WHAT YOU WILL DO
Copy the records below line for line, keeping every character the same.
= = = = = = =
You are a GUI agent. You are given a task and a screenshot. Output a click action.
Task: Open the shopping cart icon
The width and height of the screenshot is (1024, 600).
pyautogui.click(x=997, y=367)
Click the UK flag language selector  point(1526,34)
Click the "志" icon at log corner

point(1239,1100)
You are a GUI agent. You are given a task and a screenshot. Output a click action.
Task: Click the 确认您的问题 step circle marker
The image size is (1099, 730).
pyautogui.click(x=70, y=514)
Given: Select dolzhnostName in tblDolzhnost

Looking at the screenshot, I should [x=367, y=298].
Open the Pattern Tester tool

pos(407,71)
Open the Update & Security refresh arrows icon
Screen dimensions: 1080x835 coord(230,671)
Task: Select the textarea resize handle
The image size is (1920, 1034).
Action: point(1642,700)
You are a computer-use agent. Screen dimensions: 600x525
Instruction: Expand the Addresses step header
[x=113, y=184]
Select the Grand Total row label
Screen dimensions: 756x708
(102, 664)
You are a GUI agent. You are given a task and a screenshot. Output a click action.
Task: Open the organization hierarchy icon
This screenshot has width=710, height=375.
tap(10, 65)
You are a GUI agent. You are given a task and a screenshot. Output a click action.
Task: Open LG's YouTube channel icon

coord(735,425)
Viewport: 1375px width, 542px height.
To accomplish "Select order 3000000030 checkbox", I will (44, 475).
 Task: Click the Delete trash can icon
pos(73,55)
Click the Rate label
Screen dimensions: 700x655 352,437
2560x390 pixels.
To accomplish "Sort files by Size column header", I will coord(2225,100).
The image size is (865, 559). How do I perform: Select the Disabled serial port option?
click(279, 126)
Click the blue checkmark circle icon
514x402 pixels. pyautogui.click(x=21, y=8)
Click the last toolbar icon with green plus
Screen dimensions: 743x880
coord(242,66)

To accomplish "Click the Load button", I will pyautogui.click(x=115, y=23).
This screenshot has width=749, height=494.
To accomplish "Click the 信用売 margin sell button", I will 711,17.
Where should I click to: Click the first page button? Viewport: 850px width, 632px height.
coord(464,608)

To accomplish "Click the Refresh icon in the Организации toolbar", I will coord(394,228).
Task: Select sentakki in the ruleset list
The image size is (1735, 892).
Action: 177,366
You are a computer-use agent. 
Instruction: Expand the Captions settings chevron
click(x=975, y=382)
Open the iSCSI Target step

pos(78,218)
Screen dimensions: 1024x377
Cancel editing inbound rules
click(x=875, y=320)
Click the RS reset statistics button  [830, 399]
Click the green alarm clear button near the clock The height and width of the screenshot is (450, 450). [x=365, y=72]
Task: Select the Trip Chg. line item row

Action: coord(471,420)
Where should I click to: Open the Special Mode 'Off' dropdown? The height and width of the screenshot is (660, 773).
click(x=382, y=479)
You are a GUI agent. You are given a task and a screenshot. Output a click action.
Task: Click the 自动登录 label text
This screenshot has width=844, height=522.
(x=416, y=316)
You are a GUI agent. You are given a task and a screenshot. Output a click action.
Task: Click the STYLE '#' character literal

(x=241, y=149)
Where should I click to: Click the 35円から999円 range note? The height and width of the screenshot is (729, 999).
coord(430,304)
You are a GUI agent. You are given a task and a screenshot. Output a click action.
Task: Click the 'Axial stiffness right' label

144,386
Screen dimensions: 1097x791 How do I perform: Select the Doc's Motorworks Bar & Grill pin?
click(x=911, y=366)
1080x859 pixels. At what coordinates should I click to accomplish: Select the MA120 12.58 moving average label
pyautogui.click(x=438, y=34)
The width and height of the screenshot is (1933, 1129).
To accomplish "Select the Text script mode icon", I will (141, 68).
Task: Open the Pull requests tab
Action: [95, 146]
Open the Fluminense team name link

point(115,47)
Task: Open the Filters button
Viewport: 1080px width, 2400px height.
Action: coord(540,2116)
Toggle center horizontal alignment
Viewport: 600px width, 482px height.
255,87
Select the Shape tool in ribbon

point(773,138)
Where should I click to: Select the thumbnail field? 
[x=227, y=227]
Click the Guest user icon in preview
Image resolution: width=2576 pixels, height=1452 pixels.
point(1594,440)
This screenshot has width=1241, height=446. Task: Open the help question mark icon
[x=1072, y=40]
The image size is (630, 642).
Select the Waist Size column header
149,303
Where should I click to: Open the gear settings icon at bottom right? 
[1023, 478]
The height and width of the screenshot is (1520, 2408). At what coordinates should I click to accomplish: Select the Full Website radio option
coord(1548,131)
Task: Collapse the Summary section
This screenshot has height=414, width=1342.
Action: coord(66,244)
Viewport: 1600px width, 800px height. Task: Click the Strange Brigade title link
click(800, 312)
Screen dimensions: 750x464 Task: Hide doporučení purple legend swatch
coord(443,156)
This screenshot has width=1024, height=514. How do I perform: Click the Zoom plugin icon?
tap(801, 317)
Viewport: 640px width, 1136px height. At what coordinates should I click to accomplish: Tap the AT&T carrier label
= = = = = = =
TASK SOLUTION
You are a GUI agent. You are given a task and a screenshot. Output a click action.
Task: Open the shopping cart icon
The width and height of the screenshot is (1024, 600).
pyautogui.click(x=997, y=367)
Click the UK flag language selector  point(1526,34)
Click the "志" icon at log corner

point(1239,1100)
You are a GUI agent. You are given a task and a screenshot. Output a click action.
Task: Click the 确认您的问题 step circle marker
The image size is (1099, 730).
pyautogui.click(x=70, y=514)
Given: Select dolzhnostName in tblDolzhnost

Looking at the screenshot, I should [x=367, y=298].
Open the Pattern Tester tool

pos(407,71)
Open the Update & Security refresh arrows icon
Screen dimensions: 1080x835 coord(230,671)
Task: Select the textarea resize handle
The image size is (1920, 1034).
Action: point(1642,700)
You are a computer-use agent. Screen dimensions: 600x525
Instruction: Expand the Addresses step header
[x=113, y=184]
Select the Grand Total row label
Screen dimensions: 756x708
(102, 664)
You are a GUI agent. You are given a task and a screenshot. Output a click action.
Task: Open the organization hierarchy icon
This screenshot has width=710, height=375.
tap(10, 65)
You are a GUI agent. You are given a task and a screenshot. Output a click action.
Task: Open LG's YouTube channel icon

coord(735,425)
Viewport: 1375px width, 542px height.
To accomplish "Select order 3000000030 checkbox", I will (44, 475).
 Task: Click the Delete trash can icon
pos(73,55)
Click the Rate label
Screen dimensions: 700x655 352,437
2560x390 pixels.
To accomplish "Sort files by Size column header", I will coord(2225,100).
The image size is (865, 559). How do I perform: Select the Disabled serial port option?
click(279, 126)
Click the blue checkmark circle icon
514x402 pixels. pyautogui.click(x=21, y=8)
Click the last toolbar icon with green plus
Screen dimensions: 743x880
coord(242,66)

To accomplish "Click the Load button", I will pyautogui.click(x=115, y=23).
This screenshot has width=749, height=494.
To accomplish "Click the 信用売 margin sell button", I will 711,17.
Where should I click to: Click the first page button? Viewport: 850px width, 632px height.
coord(464,608)

To accomplish "Click the Refresh icon in the Организации toolbar", I will coord(394,228).
Task: Select sentakki in the ruleset list
The image size is (1735, 892).
Action: 177,366
You are a computer-use agent. 
Instruction: Expand the Captions settings chevron
click(x=975, y=382)
Open the iSCSI Target step

pos(78,218)
Screen dimensions: 1024x377
Cancel editing inbound rules
click(x=875, y=320)
Click the RS reset statistics button  [830, 399]
Click the green alarm clear button near the clock The height and width of the screenshot is (450, 450). [x=365, y=72]
Task: Select the Trip Chg. line item row

Action: coord(471,420)
Where should I click to: Open the Special Mode 'Off' dropdown? The height and width of the screenshot is (660, 773).
click(x=382, y=479)
You are a GUI agent. You are given a task and a screenshot. Output a click action.
Task: Click the 自动登录 label text
This screenshot has width=844, height=522.
(x=416, y=316)
You are a GUI agent. You are given a task and a screenshot. Output a click action.
Task: Click the STYLE '#' character literal

(x=241, y=149)
Where should I click to: Click the 35円から999円 range note? The height and width of the screenshot is (729, 999).
coord(430,304)
You are a GUI agent. You are given a task and a screenshot. Output a click action.
Task: Click the 'Axial stiffness right' label

144,386
Screen dimensions: 1097x791 How do I perform: Select the Doc's Motorworks Bar & Grill pin?
click(x=911, y=366)
1080x859 pixels. At what coordinates should I click to accomplish: Select the MA120 12.58 moving average label
pyautogui.click(x=438, y=34)
The width and height of the screenshot is (1933, 1129).
To accomplish "Select the Text script mode icon", I will (141, 68).
Task: Open the Pull requests tab
Action: [95, 146]
Open the Fluminense team name link

point(115,47)
Task: Open the Filters button
Viewport: 1080px width, 2400px height.
Action: coord(540,2116)
Toggle center horizontal alignment
Viewport: 600px width, 482px height.
255,87
Select the Shape tool in ribbon

point(773,138)
Where should I click to: Select the thumbnail field? 
[x=227, y=227]
Click the Guest user icon in preview
Image resolution: width=2576 pixels, height=1452 pixels.
point(1594,440)
This screenshot has width=1241, height=446. Task: Open the help question mark icon
[x=1072, y=40]
The image size is (630, 642).
Select the Waist Size column header
149,303
Where should I click to: Open the gear settings icon at bottom right? 
[1023, 478]
The height and width of the screenshot is (1520, 2408). At what coordinates should I click to accomplish: Select the Full Website radio option
coord(1548,131)
Task: Collapse the Summary section
This screenshot has height=414, width=1342.
Action: coord(66,244)
Viewport: 1600px width, 800px height. Task: Click the Strange Brigade title link
click(800, 312)
Screen dimensions: 750x464 Task: Hide doporučení purple legend swatch
coord(443,156)
This screenshot has width=1024, height=514. How do I perform: Click the Zoom plugin icon?
tap(801, 317)
Viewport: 640px width, 1136px height. At what coordinates should I click to accomplish: Tap the AT&T carrier label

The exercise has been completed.